Important: This repository is specifically for issues related to the GenAIIDP accelerator solution, not the underlying AWS services it uses (such as Amazon Bedrock Data Automation (BDA), Amazon Bedrock Foundational Models, Amazon Bedrock Knowledge Bases, Amazon Textract, etc.).
-
For GenAIIDP Solution Issues: Use this GitHub repository
- Deployment issues with the CloudFormation templates
- Bugs in the Step Functions workflows
- Issues with the Web UI
- Requests for new document processing features specific to this solution
-
For AWS Service Issues: Contact AWS Support or relevant AWS forums
- Performance of Amazon Bedrock models
- Amazon Textract extraction quality
- Service quotas or throttling issues
- Feature requests for AWS services
We provide issue templates to make this process easier:
- Bug Report Template - Use this template when reporting a bug
- Feature Request Template - Use this template when suggesting new functionality
When filing an issue, please check existing open, or recently closed, issues to make sure somebody else hasn't already reported the issue. Please try to include as much information as you can.

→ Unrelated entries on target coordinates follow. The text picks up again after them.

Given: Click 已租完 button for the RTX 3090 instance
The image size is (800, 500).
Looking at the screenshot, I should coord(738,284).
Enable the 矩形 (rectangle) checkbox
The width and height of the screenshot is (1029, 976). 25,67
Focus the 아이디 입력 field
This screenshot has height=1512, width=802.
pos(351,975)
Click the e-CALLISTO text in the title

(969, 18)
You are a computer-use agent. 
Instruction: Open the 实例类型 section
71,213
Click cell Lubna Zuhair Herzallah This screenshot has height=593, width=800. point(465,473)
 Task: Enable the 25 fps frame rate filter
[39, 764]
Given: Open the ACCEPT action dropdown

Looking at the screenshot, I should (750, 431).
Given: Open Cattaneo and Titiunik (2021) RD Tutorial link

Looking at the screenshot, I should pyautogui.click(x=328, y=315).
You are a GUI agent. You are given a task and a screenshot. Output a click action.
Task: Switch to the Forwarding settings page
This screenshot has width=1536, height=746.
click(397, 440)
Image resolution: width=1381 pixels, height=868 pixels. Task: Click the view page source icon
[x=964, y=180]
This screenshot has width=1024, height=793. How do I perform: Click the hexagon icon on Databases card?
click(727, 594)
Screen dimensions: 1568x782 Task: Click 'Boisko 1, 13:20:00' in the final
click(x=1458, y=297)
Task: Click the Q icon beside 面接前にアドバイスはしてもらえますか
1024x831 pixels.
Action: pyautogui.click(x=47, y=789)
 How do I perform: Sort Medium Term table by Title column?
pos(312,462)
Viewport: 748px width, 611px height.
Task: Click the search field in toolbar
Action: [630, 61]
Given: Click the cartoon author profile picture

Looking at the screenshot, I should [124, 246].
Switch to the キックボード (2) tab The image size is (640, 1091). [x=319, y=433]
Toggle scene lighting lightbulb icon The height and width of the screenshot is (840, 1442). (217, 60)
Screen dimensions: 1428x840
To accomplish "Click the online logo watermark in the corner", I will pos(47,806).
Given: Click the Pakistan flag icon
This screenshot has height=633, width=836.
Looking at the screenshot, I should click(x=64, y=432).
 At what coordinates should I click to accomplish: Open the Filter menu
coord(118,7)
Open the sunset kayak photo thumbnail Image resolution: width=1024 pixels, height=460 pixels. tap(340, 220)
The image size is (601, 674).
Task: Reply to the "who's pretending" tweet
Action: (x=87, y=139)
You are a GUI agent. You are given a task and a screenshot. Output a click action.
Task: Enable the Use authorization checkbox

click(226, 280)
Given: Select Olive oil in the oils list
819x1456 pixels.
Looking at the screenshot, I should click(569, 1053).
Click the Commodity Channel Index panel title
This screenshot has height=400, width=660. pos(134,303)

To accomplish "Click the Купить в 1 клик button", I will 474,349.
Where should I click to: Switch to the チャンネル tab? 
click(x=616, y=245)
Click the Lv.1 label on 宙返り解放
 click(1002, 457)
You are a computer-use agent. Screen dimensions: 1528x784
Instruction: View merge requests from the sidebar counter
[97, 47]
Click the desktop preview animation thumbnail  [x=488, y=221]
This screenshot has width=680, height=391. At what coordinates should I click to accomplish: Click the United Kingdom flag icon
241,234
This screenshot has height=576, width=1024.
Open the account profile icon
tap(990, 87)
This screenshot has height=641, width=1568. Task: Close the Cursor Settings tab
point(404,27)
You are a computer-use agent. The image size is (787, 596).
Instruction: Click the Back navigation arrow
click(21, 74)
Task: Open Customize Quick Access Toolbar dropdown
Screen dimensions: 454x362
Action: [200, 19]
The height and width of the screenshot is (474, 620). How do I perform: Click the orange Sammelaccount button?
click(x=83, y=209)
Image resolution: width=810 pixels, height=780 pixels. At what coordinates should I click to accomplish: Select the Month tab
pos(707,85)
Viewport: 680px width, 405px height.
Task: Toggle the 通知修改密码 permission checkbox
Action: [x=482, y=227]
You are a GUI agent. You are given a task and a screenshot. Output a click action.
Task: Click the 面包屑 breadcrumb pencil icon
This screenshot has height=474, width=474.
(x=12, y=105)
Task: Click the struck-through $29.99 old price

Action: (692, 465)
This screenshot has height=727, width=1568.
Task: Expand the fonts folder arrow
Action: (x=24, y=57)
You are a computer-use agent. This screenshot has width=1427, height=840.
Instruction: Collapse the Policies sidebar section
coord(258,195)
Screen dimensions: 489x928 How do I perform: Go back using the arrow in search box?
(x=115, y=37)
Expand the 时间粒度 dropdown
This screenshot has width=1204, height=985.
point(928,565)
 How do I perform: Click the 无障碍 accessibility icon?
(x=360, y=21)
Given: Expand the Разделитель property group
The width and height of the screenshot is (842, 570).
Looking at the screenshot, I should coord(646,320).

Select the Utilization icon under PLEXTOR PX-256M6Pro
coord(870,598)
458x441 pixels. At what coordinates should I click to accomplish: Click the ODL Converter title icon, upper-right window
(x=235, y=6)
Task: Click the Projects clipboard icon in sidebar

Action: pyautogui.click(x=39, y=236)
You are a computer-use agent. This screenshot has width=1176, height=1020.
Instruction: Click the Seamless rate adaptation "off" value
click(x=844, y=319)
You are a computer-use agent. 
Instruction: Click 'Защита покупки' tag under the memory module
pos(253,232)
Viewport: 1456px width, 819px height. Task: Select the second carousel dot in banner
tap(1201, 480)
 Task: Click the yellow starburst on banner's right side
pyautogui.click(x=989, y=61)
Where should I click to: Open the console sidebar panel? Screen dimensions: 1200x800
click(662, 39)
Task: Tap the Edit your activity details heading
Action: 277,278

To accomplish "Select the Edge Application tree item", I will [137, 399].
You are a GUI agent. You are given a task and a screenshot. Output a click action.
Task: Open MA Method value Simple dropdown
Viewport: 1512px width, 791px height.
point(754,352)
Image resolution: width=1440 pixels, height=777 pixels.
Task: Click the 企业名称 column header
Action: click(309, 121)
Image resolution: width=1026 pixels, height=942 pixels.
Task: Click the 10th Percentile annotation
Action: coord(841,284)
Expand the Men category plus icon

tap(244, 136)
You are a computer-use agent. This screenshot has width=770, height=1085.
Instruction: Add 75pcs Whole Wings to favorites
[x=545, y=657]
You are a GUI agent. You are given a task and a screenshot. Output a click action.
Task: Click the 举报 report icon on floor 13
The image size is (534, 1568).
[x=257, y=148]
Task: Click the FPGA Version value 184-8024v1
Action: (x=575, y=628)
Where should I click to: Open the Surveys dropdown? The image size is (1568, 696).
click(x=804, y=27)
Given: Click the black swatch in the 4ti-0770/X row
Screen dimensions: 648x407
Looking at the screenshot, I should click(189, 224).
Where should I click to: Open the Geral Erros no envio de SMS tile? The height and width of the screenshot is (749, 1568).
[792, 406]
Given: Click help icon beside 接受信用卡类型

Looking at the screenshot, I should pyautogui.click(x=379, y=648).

Details like these are incredibly useful:
- A reproducible test case or series of steps
- The version of our code being used
- Any modifications you've made relevant to the bug
- Anything unusual about your environment or deployment
For feature requests:
- Clearly describe the feature and its value
- Provide context on how it fits with the project's goals
- Include details on potential implementation approaches if possible
- Cost Awareness: Consider the cost implications of your changes
- Security: Follow AWS security best practices
- Region Compatibility: Ensure changes work across supported AWS regions
- Service Quotas: Be aware of AWS service quotas that may affect your implementation
- IAM Permissions: Only request the minimum necessary permissions for new functionality
If you discover a potential security issue in this project we ask that you notify AWS/Amazon Security via our vulnerability reporting page. Please do not create a public github issue.
Thank you for contributing to the GenAI Intelligent Document Processing accelerator!